Starting at the line that contains "This screenshot has" in the listing below, write out every line word for word until you have written the line that contains "Instruction: Switch to the B comparison state".

── Data for review

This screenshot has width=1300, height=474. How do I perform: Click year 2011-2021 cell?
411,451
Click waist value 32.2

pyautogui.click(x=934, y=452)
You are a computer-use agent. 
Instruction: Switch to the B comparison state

────
── Data for review

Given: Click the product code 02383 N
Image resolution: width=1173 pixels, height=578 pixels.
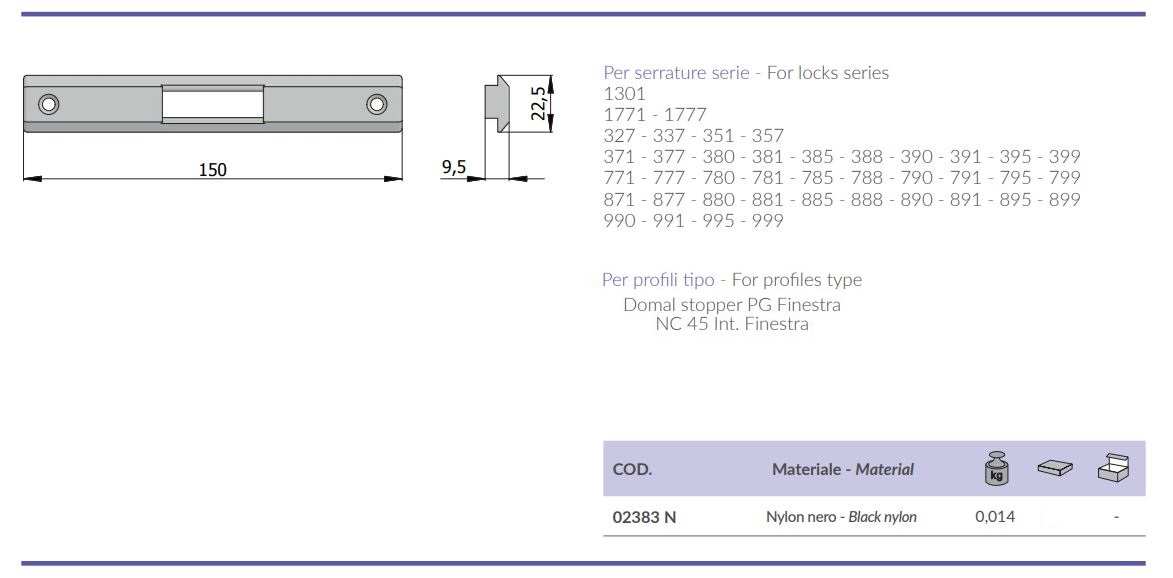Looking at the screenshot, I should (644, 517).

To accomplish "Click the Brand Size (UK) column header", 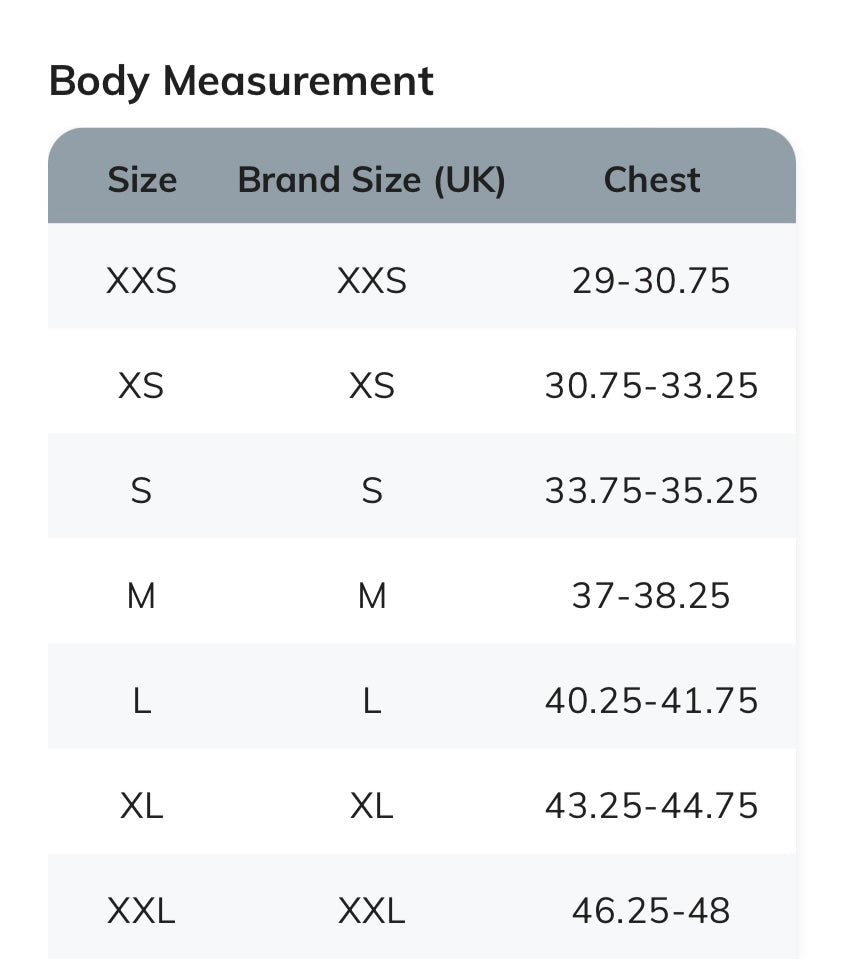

────

Answer box:
This screenshot has width=1300, height=474. How do I perform: Click year 2011-2021 cell?
411,451
Click waist value 32.2

pyautogui.click(x=934, y=452)
You are a computer-use agent. 
Instruction: Switch to the B comparison state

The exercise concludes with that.